Para 46% dos comerciantes consultados o movimento desse ano deverá ser melhor que o do ano passado, embora o percentual expressivo de 31,5% não espere nenhuma modificação em relação a mesmo período de ano passado. O aumento de 3% nas vendas de presentes para o Dia dos Pais também foi registrado na comparação entre 2010 e 2011.

Dentre os itens mais citados pelos curitibanos que pretendem presentear os pais no dia 12 de agosto estão roupas e acessórios (58%), calçados (8,9%), perfumes (7,9%) e eletrônicos (5,4%). Dentre os comerciantes ouvidos pela pesquisa 68% vão lançar mão de alguma promoção especial para atrair a clientela, sendo o desconto para pagamento à vista a opção preferida por 61% desse universo.

Parcelado no cartão

Praticamente a metade dos consumidores (46,5%) pretende usar a modalidade de parcelamento com cartão de crédito, ao passo que para 22% deles a decisão é pagar à vista no vencimento do cartão.

Tendo em vista a motivação da data festiva, a maioria absoluta dos que pretendem dar presentes aos pais está situada na faixa etária de 18 a 25 anos (55,5%) e 26 a 35 anos (31,5%), totalizando quase 90% dos consumidores ouvidos pelo Instituto Datacenso.

As maiores faixas de renda mensal familiar citadas foram de R$ 1,4 mil a R$ 2,3 mil (39%) e R$ 2,3 a R$ 4,5 mil (32%). Cerca de 14% dos entrevistados declararam renda mensal superior a R$ 4,5 mil.

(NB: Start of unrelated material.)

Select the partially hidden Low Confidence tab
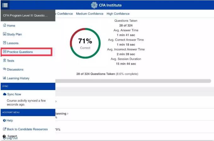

Dado importante levantado pela pesquisa mostra que 28% dos consumidores entrevistados estão atualmente com 100% do salário comprometido com dívidas. Para o economista Claudio Shimoyama, diretor do Instituto Datacenso, “esse número revela que três em cada grupo de dez assalariados estão totalmente endividados”.